In the Beginning
The distributed information systems experimentation (DISE) team, at the Naval Postgraduate School, uses knowledge management to plan and execute Department of Defense experiments. For example, the annual Trident Warrior series involves year-round coordination with geographically disparate organizations and personnel using both classified and unclassified networks.
During planning, execution, and the post-experiment stages of TW, data is collected through online feedback forms. The analysis of this and other collected data culminates in multiple decision informing reports.
DISE has been on the forefront of using KM for nearly a decade. The initial DISE team implemented a KM solution called FIRE (FORCEnet Innovation and Research Enterprise) in 2004 with the Oracle Collaboration Suite for Trident Warrior planning. OCS is comprised of a “shrinkwrapped“ server with portal and collaboration applications. Before the advent of Web 2.0 collaboration and the flexibility of service oriented architecture, FIRE was considered somewhat advanced, and it served the needs of KM well.

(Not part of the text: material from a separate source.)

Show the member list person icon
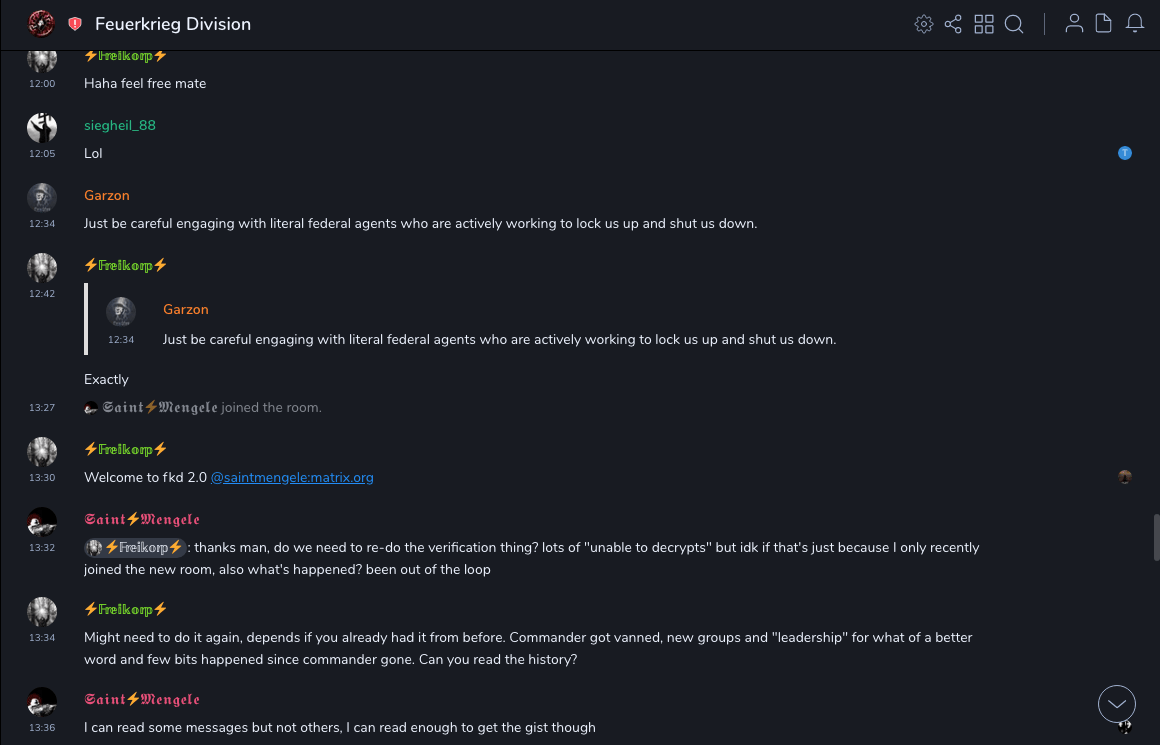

The core backend of OCS is the database server which made Oracle a good choice. The "out-of-the-box" software was both a plus and a curse. For those just beginning KM and collaboration, the out-of-the box approach simplified many aspects of maintenance, but could also serve as a straightjacket because of the inability for customizing to meet ever-changing user requirements. Nevertheless, the simplified approach allowed extensive portal post-development work that included the development of forms and reports needed by the experimenters.
Over time the FIRE solution grew into an enterprise-wide product. With growth came production challenges, including the need for hardware upgrades; software updates and security patches; backup and recovery decisions; and a requirement for help desk support. In addition, because DoD-wide systems must be certified and accredited according to information assurance policies to operate on a defense network, we had to satisfy security requirements.

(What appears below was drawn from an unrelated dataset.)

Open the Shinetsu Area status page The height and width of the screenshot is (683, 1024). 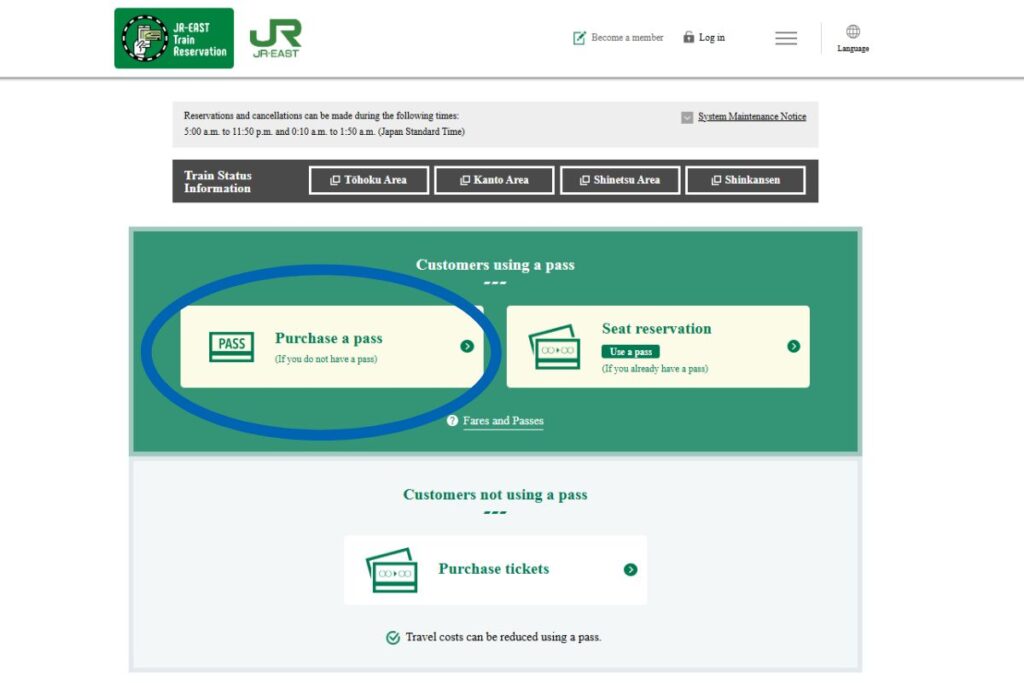[x=620, y=180]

Many of the collaborative and data collection tools were limited on FIRE, and not flexible enough to expand capability and functionality when needed. The options for backup and recovery solutions were limited. In addition, our servers were reaching the five-year end of life cycle, and there was an opportunity to migrate to faster and cheaper servers to meet the new demands.
Since the heart of the system is the database, we decided to stay with an industry leader, so we chose Oracle Database 11g. The added bonus to using Oracle 11g is that the Navy has an Oracle Database Enterprise License which provides significant benefits, including substantial cost avoidance for the DON. (See page 66 for more information about the Navy's Oracle Enterprise License Agreement which requires mandatory use for Navy programs and activities covered by the agreement.)

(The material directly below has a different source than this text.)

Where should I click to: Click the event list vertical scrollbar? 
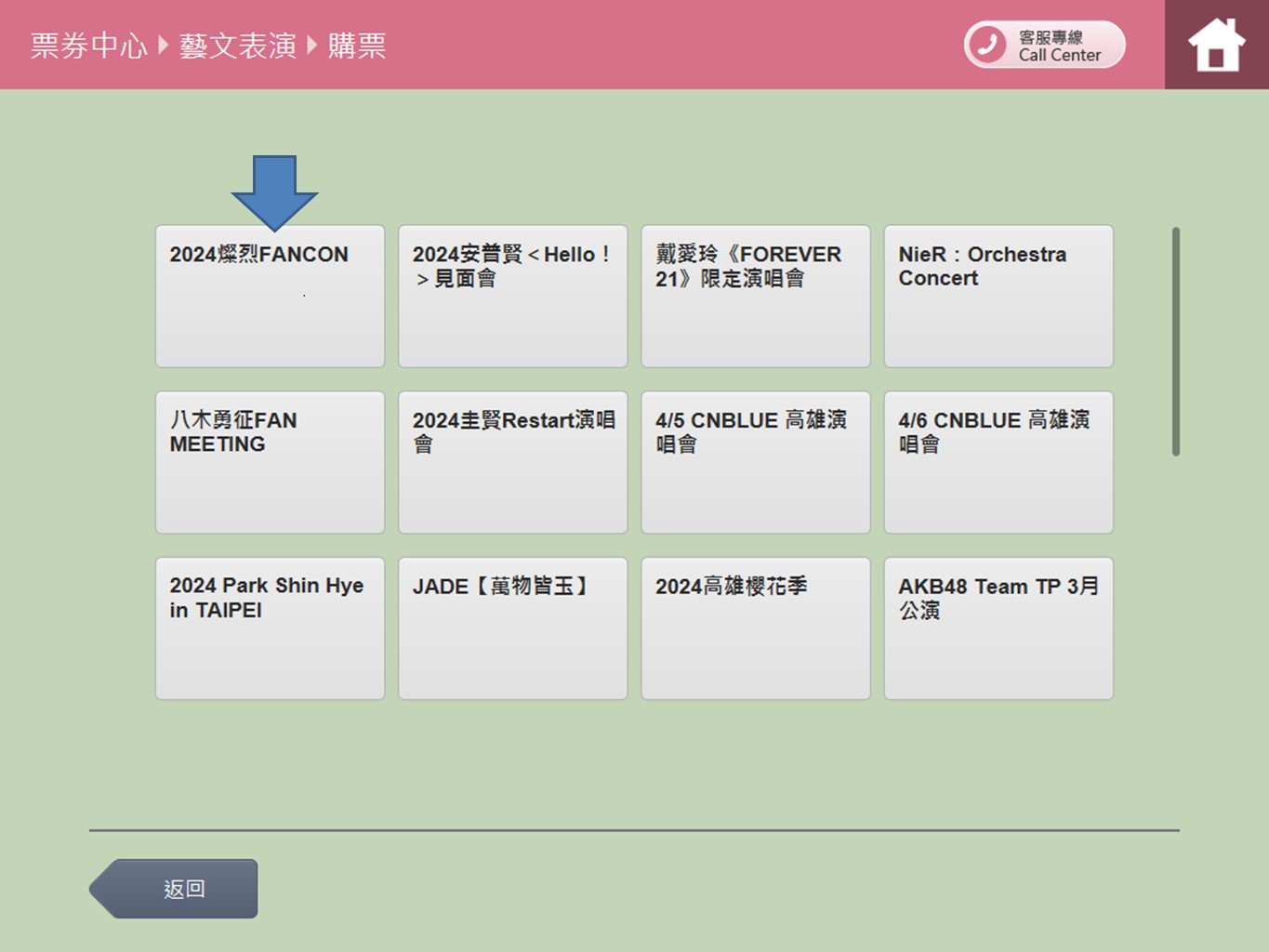pyautogui.click(x=1175, y=341)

For designing the next-generation architecture to build around the database, we determined that the system must:
• Work in three enclaves, unclassified, secret and top secret, with minimum IA work.
• Be easily maintained by a small team of IT personnel and faculty but still be scalable.
• Minimize the number of single points of failure and offer a robust backup and recovery capability.
• Leverage current developers' knowledge and our development investment.
• Take advantage of new technologies, such as SOA and Web 2.0, while maintaining a bridge from the legacy solution to the new.
• Include developer tools for simple applications used to import Microsoft Excel and Access files.
• Use open source standards as much as possible.
• Work with a wide range of operating systems from Windows 7, to Snow Leopard, to Red Hat Linux. The platform must support a wide-range of developer tools and languages, such as Java, JavaServer Faces and C#, and be able to integrate third-party apps, such as Microsoft SharePoint.
• Minimize licensing costs.
• Incorporate strong help desk and vendor support.
Because our team is small, and we are risk averse, we took an evolutionary approach. There are many good KM collaboration products, but we used a conservative approach while creating options to add best-of-breed products when users required additional capability.
We stayed with Oracle products to minimize costs for licensing and training developers and maintainers because we concluded Oracle’s features best met our requirements.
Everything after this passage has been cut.